---------- Material for this task ----------

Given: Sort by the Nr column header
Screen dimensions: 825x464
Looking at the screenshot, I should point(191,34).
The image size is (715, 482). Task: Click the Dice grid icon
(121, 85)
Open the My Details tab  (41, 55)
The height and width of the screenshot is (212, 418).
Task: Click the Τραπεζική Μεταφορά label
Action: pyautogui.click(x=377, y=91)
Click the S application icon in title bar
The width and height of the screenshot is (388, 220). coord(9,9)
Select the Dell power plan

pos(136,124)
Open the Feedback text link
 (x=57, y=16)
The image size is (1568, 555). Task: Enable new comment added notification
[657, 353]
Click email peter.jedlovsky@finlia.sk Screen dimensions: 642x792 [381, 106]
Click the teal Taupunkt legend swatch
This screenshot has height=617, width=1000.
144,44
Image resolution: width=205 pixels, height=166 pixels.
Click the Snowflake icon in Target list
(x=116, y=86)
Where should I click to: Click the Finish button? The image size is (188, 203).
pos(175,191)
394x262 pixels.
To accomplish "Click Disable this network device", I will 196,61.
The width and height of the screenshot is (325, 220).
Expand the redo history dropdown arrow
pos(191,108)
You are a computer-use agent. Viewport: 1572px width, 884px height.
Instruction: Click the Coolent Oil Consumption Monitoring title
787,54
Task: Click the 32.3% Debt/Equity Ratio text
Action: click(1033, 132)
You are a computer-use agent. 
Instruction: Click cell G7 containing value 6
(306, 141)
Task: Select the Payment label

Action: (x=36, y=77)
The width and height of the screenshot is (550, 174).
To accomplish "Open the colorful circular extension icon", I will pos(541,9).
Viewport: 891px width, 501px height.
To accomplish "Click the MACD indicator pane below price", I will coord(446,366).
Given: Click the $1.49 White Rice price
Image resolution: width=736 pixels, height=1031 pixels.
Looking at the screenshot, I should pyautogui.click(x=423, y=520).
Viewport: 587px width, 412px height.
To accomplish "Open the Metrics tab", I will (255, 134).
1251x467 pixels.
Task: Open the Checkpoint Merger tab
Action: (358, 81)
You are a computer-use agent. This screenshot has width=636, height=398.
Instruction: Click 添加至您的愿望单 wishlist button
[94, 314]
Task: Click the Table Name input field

----------

Exercise objective
All entries are to be retyped with no difference from the original.

Task answer
Given: Sort by the Nr column header
Screen dimensions: 825x464
Looking at the screenshot, I should point(191,34).
The image size is (715, 482). Task: Click the Dice grid icon
(121, 85)
Open the My Details tab  (41, 55)
The height and width of the screenshot is (212, 418).
Task: Click the Τραπεζική Μεταφορά label
Action: pyautogui.click(x=377, y=91)
Click the S application icon in title bar
The width and height of the screenshot is (388, 220). coord(9,9)
Select the Dell power plan

pos(136,124)
Open the Feedback text link
 (x=57, y=16)
The image size is (1568, 555). Task: Enable new comment added notification
[657, 353]
Click email peter.jedlovsky@finlia.sk Screen dimensions: 642x792 [381, 106]
Click the teal Taupunkt legend swatch
This screenshot has height=617, width=1000.
144,44
Image resolution: width=205 pixels, height=166 pixels.
Click the Snowflake icon in Target list
(x=116, y=86)
Where should I click to: Click the Finish button? The image size is (188, 203).
pos(175,191)
394x262 pixels.
To accomplish "Click Disable this network device", I will 196,61.
The width and height of the screenshot is (325, 220).
Expand the redo history dropdown arrow
pos(191,108)
You are a computer-use agent. Viewport: 1572px width, 884px height.
Instruction: Click the Coolent Oil Consumption Monitoring title
787,54
Task: Click the 32.3% Debt/Equity Ratio text
Action: click(1033, 132)
You are a computer-use agent. 
Instruction: Click cell G7 containing value 6
(306, 141)
Task: Select the Payment label

Action: (x=36, y=77)
The width and height of the screenshot is (550, 174).
To accomplish "Open the colorful circular extension icon", I will pos(541,9).
Viewport: 891px width, 501px height.
To accomplish "Click the MACD indicator pane below price", I will coord(446,366).
Given: Click the $1.49 White Rice price
Image resolution: width=736 pixels, height=1031 pixels.
Looking at the screenshot, I should pyautogui.click(x=423, y=520).
Viewport: 587px width, 412px height.
To accomplish "Open the Metrics tab", I will (255, 134).
1251x467 pixels.
Task: Open the Checkpoint Merger tab
Action: (358, 81)
You are a computer-use agent. This screenshot has width=636, height=398.
Instruction: Click 添加至您的愿望单 wishlist button
[94, 314]
Task: Click the Table Name input field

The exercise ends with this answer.